There are two distinct roles within pharmacy which are entirely separate and very different. One is the role of community pharmacist, which involves dispensing medicines under prescription from an independent practice not usually affiliated with any hospital. The other type of pharmacist is the one who works in a hospital. This is the role which is far more likely to need expertise in how to deal with emergency situations, as there are likely to be people in situations where treatment is needed quickly. Even the community pharmacist may have to dispense medicines quickly if someone walks in off the street with a problem, and in any case the job demands formal education and an understanding of the properties of medicines.
Pharmacists in a hospital situation can make a significant difference to the care a patient receives, which is why their job is often termed pharmaceutical care. They can greatly reduce the numbers of errors made in prescribing medicines, and they can also play a significant role in helping patients to stick to the regimen given to them. For any drug treatment to be effective, it has to be maintained at the right level for the length of time needed. The pharmacist can also keep a closer watch on the reactions a patient may exhibit while they are receiving treatment, taking the pressure off doctors who are overworked.
There are also specialist areas within pharmacy which can become a full time career with dedication and further training. Those who develop the highest understanding of drugs and the effect they can have can often be given advisory roles where they are in direct contact with patients. These patients may be about to leave the hospital after a long period of care, and will need careful instruction on how to manage their drug therapies and what to look for to see if there are any negative effects. They can give advice as to the signs of potential side effects.
Because pharmacists are highly trained operatives with the need for a deep knowledge of their subject, they need to have been trained in a formal setting. A university education is now a must for entry to this profession, and this always involves a considerable sacrifice of time and money. The pharmacy course itself will last for four years, and to even qualify for that you will need to have completed undergraduate studies. These courses will typically be taken in a residential university environment, but technology has now provided an alternative.
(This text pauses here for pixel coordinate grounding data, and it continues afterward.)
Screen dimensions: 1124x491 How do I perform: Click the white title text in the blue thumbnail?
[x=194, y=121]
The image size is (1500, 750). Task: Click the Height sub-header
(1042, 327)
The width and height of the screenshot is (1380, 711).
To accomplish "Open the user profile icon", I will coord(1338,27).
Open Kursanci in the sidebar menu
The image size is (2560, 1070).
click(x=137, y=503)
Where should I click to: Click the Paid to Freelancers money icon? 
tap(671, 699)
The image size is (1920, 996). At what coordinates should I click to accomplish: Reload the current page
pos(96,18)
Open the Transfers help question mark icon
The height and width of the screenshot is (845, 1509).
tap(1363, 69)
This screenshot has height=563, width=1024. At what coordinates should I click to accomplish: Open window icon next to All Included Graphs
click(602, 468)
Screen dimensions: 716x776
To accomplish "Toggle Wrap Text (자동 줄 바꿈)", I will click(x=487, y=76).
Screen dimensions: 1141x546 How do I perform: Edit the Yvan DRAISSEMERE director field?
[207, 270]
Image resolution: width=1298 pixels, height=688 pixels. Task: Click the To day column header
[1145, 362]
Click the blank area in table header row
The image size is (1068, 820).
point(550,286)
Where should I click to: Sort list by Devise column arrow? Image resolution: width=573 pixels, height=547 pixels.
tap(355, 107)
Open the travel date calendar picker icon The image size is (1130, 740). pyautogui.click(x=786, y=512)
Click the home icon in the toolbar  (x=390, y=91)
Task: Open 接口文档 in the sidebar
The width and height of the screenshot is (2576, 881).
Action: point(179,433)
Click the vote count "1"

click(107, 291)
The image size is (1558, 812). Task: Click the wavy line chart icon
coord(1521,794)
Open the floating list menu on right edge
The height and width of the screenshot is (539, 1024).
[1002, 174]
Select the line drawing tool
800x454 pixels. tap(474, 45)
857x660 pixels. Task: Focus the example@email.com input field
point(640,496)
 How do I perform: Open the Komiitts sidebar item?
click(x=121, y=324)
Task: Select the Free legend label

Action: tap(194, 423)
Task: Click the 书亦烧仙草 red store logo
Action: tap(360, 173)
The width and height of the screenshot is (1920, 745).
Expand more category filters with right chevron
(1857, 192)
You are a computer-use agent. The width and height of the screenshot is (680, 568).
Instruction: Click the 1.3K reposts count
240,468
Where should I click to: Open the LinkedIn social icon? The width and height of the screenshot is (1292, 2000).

You can join the ranks of practicing pharmacists by completing an online course, either from one of the established universities or from a provider which offers only online learning. This will allow you to continue earning in your current career while you study, and takes a lot of the pressure off. You will need to be the right type of person for home study, which means you need to be able to motivate yourself and not lose heart when you are finding it tough going. There will be plenty of support through online channels to help you through and get you back on track. You will also need a quiet study area which you can use whenever you need it, and a high degree of concentration. The qualities which will help you in your studies are also excellent traits for practicing pharmacists.